Why does it always take the worst thing that could hairy bearded gay sex videopossibly happen to spark reform?
America just suffered through the most painful and divisive presidential election in years and ended up with a President-Elect who is not supported by the majority of voters. There are many reasons this happened, including a disenfranchised electorate and the lack of jobs for America’s working class, but many have questioned the role that fake news played in the election.
SEE ALSO: 7 signs the news you’re sharing is fakeThere's an incredible amount of it out there. Not shaded truths or hyperbole, but outright lies presented as real journalism. They spread like viruses among the population, and the petri dish is often Facebook.

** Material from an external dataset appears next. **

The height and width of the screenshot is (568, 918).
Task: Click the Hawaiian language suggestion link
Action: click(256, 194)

Yes, the most popular social network in the world and its founder and CEO Mark Zuckerberg has been hammered for over a month about the impact of fake news on the American psyche and the election.

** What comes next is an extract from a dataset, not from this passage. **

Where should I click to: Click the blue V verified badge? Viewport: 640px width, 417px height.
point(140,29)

Zuckerberg initially dismissed the idea that fake news could have had an impact on voters, but later reconsidered (at least somewhat) and eventually embraced the idea that change is necessary. Soon we had a list of seven ways Facebook could combat Fake News. Most of them, like disrupting the economics of fake news and attaching warning labels to the stories, were hints of things to come and, as “ideas” were pretty thin on details and actions.
That changed today.
Bravo, Facebook. Why did it take so long?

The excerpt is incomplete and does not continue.